Capa do livro Poetofrenia metalírica, de Garbo Gomes — design de Jéssica Iancoski (Praga, 2025)
Sobre o projeto

Projeto de capa para Poetofrenia metalírica, livro de poemas de Garbo Gomes, publicado pela editora Praga.

Palavras estilhaçadas. A apresentação diz que o poeta "fragmenta, despedaça, mói, estilhaça" o verso até sobrar sílaba — e a capa faz o mesmo com o título. POETOFRENIA METALÍRICA aparece em letras soltas, cada uma rotacionada de um jeito, em três camadas de cor (azul-marinho, laranja, verde) que se sobrepõem fora de registro, como uma serigrafia impressa três vezes com o papel deslocado. Lê-se aos trancos, como os poemas.

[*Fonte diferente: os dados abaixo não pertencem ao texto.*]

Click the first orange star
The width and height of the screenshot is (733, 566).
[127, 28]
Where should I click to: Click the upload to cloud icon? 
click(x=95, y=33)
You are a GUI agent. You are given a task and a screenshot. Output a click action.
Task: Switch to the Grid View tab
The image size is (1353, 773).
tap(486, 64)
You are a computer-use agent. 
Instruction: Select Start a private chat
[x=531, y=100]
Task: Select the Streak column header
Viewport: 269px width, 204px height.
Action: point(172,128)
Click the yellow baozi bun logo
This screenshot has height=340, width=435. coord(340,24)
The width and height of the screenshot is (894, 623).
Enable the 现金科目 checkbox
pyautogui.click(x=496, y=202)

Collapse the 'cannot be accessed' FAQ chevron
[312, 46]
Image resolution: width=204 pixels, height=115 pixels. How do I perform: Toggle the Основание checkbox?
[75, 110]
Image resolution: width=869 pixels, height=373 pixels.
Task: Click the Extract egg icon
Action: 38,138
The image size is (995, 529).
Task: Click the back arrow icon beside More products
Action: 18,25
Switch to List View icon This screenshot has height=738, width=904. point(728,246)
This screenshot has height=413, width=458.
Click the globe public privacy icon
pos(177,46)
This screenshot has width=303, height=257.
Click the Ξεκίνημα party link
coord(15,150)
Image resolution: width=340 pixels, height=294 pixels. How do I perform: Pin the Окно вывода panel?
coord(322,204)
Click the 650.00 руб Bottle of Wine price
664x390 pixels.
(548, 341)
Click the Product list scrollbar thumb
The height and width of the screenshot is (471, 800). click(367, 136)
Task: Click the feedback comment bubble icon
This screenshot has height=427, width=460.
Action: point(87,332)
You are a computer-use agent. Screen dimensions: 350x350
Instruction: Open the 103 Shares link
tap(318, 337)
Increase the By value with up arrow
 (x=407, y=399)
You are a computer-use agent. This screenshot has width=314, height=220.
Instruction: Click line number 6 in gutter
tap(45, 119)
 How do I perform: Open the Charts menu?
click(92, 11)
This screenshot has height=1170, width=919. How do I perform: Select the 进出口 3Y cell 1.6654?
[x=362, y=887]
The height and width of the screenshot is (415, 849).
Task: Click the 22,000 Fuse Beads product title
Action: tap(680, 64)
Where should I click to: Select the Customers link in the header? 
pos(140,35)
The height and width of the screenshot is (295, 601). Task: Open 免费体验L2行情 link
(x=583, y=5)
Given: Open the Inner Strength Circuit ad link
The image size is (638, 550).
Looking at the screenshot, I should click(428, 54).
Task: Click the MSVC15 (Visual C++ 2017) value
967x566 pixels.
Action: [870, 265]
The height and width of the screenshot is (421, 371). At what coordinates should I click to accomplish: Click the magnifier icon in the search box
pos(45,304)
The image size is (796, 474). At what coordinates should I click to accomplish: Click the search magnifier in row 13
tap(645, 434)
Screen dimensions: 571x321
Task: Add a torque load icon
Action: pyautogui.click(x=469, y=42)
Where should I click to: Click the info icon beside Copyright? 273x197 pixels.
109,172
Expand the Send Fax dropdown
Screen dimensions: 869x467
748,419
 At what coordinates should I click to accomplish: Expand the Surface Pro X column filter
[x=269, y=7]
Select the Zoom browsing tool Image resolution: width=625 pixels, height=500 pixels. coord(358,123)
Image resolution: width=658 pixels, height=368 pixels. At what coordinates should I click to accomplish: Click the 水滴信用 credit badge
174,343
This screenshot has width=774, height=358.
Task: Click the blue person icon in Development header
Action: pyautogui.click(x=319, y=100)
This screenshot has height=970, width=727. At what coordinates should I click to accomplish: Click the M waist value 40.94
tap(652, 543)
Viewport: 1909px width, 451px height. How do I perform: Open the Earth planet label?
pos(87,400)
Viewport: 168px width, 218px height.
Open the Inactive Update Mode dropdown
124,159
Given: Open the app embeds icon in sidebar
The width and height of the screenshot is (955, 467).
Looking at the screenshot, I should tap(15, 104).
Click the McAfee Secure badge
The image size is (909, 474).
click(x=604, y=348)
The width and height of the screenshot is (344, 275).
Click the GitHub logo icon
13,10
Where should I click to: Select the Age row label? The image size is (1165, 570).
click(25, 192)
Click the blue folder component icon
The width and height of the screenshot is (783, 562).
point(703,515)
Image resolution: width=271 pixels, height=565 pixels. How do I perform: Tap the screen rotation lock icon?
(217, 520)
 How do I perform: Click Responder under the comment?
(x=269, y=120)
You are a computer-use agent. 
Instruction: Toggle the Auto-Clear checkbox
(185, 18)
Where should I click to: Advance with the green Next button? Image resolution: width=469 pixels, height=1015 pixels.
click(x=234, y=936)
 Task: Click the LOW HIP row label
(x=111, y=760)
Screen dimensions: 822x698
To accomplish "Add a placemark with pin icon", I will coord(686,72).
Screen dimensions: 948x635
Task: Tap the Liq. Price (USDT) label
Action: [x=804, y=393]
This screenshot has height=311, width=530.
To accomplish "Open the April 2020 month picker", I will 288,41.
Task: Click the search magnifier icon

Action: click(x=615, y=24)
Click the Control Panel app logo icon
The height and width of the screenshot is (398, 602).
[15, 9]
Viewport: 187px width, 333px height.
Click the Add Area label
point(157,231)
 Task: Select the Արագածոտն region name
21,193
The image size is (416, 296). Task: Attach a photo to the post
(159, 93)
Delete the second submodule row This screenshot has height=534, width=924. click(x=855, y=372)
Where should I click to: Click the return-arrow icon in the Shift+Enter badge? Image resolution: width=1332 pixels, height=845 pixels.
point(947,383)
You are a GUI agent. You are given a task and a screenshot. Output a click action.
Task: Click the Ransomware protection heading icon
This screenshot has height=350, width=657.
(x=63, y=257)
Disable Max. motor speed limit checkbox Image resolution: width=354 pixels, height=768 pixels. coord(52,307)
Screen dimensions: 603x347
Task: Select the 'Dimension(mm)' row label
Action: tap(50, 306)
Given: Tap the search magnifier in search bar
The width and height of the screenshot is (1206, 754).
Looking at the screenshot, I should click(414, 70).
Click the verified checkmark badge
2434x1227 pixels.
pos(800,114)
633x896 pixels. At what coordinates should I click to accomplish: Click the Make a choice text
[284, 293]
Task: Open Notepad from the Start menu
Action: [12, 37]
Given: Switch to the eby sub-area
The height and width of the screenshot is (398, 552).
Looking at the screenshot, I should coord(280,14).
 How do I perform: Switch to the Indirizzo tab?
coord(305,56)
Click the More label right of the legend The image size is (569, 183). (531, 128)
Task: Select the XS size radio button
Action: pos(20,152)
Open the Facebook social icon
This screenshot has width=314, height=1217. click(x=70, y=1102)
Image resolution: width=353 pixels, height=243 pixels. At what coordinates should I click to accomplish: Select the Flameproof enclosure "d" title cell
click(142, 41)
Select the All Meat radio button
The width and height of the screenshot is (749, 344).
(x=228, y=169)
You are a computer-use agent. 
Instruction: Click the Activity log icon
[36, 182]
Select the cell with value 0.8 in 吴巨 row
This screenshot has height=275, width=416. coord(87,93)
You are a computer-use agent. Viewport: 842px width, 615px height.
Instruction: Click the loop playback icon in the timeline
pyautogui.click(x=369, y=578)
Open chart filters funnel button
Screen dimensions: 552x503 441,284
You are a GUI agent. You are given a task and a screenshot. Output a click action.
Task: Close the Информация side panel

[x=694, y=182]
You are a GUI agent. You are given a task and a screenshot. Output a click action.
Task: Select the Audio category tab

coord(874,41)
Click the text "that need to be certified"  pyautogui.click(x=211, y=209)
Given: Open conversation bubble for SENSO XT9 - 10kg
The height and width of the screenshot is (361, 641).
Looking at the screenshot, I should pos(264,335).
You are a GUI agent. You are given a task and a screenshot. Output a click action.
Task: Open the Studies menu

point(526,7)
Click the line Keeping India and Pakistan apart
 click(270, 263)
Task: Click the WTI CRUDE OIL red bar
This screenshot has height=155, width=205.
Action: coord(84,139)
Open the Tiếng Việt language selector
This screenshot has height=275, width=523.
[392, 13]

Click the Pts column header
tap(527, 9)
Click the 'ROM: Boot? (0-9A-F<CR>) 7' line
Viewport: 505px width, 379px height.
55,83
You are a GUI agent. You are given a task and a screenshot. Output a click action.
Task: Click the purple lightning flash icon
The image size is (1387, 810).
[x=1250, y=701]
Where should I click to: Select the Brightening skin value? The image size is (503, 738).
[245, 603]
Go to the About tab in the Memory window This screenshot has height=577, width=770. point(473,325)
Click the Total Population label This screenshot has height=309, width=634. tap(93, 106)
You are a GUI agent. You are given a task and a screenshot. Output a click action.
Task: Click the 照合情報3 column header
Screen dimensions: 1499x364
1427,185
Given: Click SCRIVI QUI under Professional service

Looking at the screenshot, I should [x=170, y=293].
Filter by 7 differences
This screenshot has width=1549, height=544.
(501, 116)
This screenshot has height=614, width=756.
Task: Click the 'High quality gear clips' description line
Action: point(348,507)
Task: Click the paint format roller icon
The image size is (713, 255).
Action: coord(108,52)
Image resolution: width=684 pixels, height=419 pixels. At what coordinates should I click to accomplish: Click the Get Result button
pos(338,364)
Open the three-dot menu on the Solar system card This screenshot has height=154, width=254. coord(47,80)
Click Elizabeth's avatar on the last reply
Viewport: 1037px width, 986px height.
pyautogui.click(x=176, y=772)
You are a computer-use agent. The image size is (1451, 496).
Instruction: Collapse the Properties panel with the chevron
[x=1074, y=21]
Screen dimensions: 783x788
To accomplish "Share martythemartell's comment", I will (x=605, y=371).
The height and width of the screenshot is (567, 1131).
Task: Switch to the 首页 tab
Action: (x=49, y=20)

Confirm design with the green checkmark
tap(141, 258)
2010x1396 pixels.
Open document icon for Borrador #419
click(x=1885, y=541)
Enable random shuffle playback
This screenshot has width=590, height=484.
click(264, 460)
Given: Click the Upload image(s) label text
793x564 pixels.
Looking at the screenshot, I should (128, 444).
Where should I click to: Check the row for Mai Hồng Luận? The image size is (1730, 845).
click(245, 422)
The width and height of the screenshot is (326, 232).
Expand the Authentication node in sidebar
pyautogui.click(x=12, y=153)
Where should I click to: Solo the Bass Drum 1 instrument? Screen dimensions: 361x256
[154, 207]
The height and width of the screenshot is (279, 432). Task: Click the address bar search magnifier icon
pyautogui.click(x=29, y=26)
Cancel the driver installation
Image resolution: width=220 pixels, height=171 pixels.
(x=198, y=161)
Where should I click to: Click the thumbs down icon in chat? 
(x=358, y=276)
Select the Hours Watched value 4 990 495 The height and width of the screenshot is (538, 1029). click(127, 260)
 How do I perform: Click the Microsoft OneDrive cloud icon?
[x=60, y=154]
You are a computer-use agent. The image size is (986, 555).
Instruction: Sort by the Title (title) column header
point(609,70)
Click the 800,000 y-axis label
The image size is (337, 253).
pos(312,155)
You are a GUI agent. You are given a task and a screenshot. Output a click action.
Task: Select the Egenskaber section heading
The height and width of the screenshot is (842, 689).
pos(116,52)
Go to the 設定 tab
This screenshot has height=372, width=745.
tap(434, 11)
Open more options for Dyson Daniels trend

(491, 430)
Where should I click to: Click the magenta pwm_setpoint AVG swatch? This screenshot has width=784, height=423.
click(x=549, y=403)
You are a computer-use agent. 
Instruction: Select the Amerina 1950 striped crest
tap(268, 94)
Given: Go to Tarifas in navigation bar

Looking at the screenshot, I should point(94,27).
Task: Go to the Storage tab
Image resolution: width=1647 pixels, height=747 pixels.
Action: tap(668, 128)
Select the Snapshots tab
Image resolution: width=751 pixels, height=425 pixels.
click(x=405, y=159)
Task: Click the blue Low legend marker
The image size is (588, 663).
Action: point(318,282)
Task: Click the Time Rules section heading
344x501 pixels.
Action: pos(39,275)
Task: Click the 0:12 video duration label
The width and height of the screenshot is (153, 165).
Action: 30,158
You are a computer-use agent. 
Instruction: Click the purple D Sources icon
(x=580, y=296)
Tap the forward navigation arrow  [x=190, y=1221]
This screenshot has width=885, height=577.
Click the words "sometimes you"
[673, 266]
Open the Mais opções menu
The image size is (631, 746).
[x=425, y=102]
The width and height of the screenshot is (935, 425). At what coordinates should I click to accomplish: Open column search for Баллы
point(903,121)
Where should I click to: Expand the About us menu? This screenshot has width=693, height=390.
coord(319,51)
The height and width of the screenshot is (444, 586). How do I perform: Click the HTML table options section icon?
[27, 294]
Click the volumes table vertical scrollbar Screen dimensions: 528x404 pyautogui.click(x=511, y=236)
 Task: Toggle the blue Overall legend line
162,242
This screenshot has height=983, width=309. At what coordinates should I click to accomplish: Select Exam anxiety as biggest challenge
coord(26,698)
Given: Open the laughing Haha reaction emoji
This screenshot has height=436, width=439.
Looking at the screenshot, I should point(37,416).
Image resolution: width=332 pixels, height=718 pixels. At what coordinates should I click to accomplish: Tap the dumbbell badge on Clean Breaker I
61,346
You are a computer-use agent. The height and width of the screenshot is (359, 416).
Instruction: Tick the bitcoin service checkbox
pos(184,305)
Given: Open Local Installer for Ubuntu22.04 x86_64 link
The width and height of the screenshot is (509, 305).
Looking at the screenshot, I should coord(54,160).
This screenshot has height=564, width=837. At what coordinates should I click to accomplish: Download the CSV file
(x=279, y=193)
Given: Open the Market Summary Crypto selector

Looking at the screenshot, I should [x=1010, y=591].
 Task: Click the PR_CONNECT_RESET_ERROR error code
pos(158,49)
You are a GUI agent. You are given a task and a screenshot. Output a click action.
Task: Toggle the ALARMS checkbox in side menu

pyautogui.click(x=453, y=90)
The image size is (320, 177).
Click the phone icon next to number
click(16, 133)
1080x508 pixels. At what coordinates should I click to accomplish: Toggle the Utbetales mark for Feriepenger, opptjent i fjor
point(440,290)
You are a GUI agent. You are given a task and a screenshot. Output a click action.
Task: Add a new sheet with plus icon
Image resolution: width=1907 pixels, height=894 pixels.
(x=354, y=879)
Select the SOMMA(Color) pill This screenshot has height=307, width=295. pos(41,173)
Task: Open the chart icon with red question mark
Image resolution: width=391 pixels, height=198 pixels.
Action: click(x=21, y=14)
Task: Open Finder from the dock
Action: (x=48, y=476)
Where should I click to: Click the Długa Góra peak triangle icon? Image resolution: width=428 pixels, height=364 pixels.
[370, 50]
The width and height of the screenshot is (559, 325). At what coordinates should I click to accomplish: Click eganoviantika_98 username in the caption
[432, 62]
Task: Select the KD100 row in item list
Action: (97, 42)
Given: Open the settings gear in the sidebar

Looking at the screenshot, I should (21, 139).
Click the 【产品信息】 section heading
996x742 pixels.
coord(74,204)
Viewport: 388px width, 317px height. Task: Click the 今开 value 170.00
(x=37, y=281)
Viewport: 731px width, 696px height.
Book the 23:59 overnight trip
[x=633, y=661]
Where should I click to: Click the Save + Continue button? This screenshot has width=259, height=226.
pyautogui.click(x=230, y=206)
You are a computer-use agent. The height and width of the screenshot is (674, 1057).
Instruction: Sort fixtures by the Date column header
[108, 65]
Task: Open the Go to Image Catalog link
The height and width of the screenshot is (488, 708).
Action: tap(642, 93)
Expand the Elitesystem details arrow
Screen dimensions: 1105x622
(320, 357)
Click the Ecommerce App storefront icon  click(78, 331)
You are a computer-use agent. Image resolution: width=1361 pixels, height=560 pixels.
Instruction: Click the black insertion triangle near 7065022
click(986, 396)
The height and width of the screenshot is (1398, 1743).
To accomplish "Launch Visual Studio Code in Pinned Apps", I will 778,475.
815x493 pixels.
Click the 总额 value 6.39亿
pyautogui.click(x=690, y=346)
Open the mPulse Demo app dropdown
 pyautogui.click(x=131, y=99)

Capim de gravura. O fundo é um verde texturizado, com grão de impressão, e do pé sobe um capinzal laranja em lâminas pontiagudas, que continua pelo verso e pela orelha. O nome do autor em minúsculas, azul, na base. O selo Praga, com a formiga, na lombada.

A capa aberta. Verso em verde com um poema do livro — "o poema não serve / o pássaro não pousa" — e a orelha em azul-marinho com a apresentação de Viriato Gaspar; a outra orelha, em laranja, traz o retrato do autor.